Apparently we’re now taking the predatory idiocy that has been a cornerstone of prison phone service and applying it to… ebooks. Reason recently had a great write up on how the West Virginia Division of Corrections struck a deal in February with GTL (formerly Global Tel*Link), one of several government-pampered prison telecom monopolies. As part of that deal, prisoners would be given access to restricted tablets to access books and some internet content. The results are just as stupid as you might imagine:
“According to the contract, detailed by Appalachian Prison Book Project, using the tablets will cost $0.05 per minute (currently discounted to $0.03) to read books, listen to music, or play games; $0.25 per minute for video visitations; $0.25 per written message; and $0.50 to send a photo with a message.
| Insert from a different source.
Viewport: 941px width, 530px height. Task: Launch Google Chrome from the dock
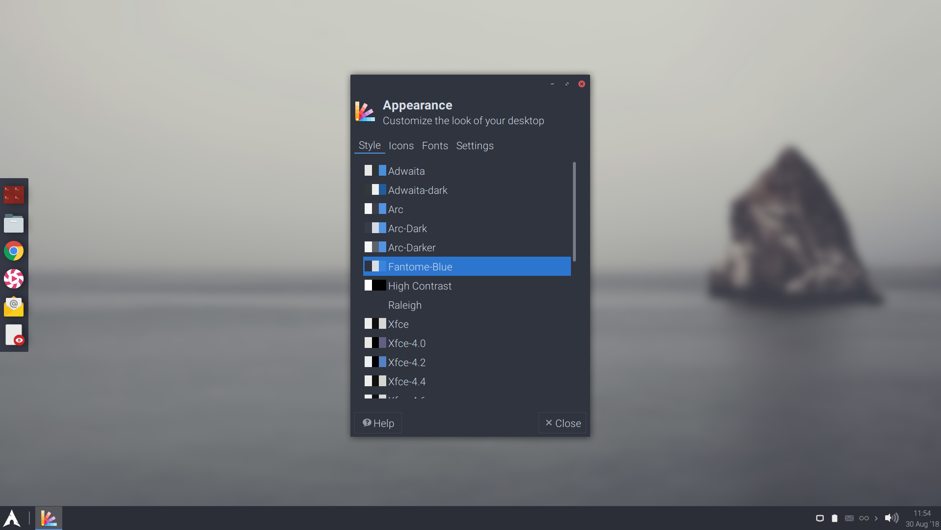click(x=14, y=251)
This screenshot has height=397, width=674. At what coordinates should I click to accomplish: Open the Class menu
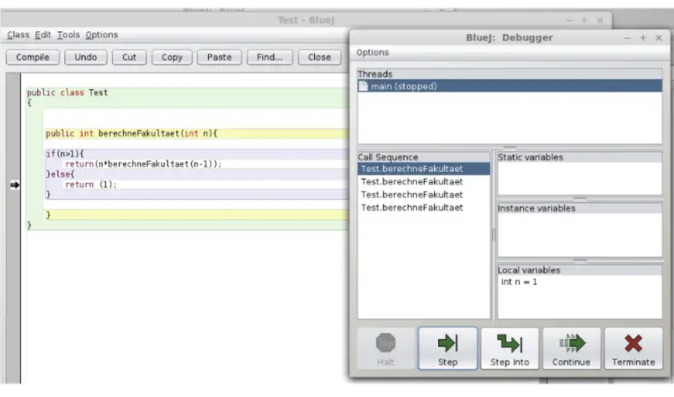point(18,35)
The Prison Policy Initiative estimated in 2017 that wages in West Virginia prisons range between $0.04 and $0.58 an hour.
Alex Wright, of Level and the Inside Books Project, told Gizmodo that at least eight other states, including Colorado, Missouri, New York, South Dakota, Indiana, Delaware, Maine, and South Carolina, are also offering inmates “free” tablets with absurd restrictions. The WDVC informed the outlet that use of the tablets is optional, and some proceeds will go to fund other projects:
“The West Virginia Division of Corrections collects a 5 percent commission on the charges, but a spokesperson clarified to Gizmodo that all proceeds go to a ?benefit fund? for ?open house visitation, recreational equipment, holiday dinners, and other opportunities that would not otherwise be available.? They further stated that they are still collecting book donations and that using the tablets are optional.”
The big question however remains: why are terrible companies with long histories of terrible behavior being given these contracts in the first place?
Securus and other such companies are part of a dangerously cozy and captive market, where prisons get paid upwards of $460 million annually in “concession fees” (read: kickbacks) to score exclusive, lucrative prison contracts. In this comically absurd environment, the service pricing and quality are just about what you’d expect. Government oversight of these businesses have been virtually non-existent, despite accusations that these companies have allowed some law enforcement to monitor what should be privileged attorney client communications and embroiled in location data scandals.